I tried to reproduce the claimed performance on thee original phrasing of the question, and a very slightly re-worded variant just in case. Here are my results:

* ChatGPT 4o with no custom prompt (Chatbot Arena and official ChatGPT Plus app): answer did not exhibit signs of being nonsense or fearful, even if it did try to lean neutral on the exact answers. I got answers that lean "there is no consensus", "there are socio-economic factors in play", with an inclusion of "this question has a dark history". The answer was several paragraphs long.

* plain GPT-4o (Chatbot Arena): answers the same as above

* ChatGPT with custom GPT persona (my own designed custom prompt that aims to make GPT-4o more willing to engage with controversial topics in a way that goes against OpenAI programming): called race a "taxonomic fiction" (which IMO is a fair assessment), called out IQ for being a poor measurement of intelligence, stated that it's difficult to separate environmental/community factors from genetic ones. The answer was several paragraphs long, and included detail. The model's TL;DR line was unambiguous: "In short, plausible? Theoretically. Meaningful or durable? Highly unlikely."

* Claude Sonnet 20241022 (Chatbot Arena): the only one that approached anything that could be described as fear. Unlike OpenAI models, the answer was very brief - 30 words or so. Anthropic models tend to be touchy, but I wouldn't describe the answer as preachy.

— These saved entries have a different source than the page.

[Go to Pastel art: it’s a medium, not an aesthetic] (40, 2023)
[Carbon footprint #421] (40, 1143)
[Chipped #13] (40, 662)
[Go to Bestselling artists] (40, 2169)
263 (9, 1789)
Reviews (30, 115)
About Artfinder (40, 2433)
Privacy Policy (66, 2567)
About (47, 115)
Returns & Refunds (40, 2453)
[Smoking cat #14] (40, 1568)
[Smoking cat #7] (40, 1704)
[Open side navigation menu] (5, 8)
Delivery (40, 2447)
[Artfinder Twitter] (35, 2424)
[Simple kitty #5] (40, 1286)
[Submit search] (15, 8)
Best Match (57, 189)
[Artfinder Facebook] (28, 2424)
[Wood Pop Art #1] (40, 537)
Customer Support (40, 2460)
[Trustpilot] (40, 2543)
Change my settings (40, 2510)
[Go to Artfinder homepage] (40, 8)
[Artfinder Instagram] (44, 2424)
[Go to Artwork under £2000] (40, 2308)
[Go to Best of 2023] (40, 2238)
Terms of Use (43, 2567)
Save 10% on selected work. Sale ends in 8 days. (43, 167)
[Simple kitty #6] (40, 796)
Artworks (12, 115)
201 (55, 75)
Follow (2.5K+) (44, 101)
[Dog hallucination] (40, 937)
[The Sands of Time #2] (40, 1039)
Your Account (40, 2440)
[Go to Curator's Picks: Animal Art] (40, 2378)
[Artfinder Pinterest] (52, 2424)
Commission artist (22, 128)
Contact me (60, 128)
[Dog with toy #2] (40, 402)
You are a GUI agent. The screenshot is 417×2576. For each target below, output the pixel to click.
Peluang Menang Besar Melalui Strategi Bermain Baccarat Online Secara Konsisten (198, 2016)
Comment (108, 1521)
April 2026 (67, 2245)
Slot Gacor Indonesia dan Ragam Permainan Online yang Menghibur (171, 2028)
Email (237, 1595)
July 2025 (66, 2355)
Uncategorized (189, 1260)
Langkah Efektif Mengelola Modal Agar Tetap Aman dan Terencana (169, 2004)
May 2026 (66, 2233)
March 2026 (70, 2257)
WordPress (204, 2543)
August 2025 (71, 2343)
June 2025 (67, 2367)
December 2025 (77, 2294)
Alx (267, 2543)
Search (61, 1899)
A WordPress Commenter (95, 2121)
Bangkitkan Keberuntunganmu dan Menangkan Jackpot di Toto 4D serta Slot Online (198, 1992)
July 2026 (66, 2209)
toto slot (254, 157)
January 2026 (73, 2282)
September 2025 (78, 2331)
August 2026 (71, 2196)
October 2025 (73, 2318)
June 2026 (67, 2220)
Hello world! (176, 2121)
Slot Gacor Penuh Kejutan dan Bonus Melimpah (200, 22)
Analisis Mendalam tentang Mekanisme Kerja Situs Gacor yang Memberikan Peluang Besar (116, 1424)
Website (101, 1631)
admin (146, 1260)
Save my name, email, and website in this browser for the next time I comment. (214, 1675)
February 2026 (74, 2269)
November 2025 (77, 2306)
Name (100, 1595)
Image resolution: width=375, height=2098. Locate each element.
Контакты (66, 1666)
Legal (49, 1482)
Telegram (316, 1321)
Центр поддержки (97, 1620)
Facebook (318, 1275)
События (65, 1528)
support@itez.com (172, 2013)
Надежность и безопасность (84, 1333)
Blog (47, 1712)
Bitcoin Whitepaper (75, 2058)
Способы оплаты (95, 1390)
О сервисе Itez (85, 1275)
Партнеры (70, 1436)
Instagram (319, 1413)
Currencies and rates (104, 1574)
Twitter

* DeepSeek 2.5 (Chatbot Arena): technical issues, didn't seem to load for me

Overall, I got the impression 4o wasn't trying to do anything overly alarming here. I like tearing into models to see what they tend to say to get an idea of their biases and capabilities, and I love to push back against their censorship. There just was none, in this case.

Thanks for that. I have also gotten straightforward answers from Chinese models to questions that U.S.-made models prevaricated about.

> (A) Every society has its own set of things that cannot be openly discussed. (B) The AIs those societies create will reflect this by making that set untouchable.

The difference here, for better or worse, is that the censorship seems to be driven by government pressure in one case and by corporate perception of societal norms in the other.

I’d argue there’s no such thing as ideologically neutral, just a bias you happen to share. Turns out that even if you consider certain things to be self-evident, not everyone will agree.

IQ is, honestly, a great example of this, where you have two different intuitive models of intelligence duelling it out in arcane discussions of statistical inference.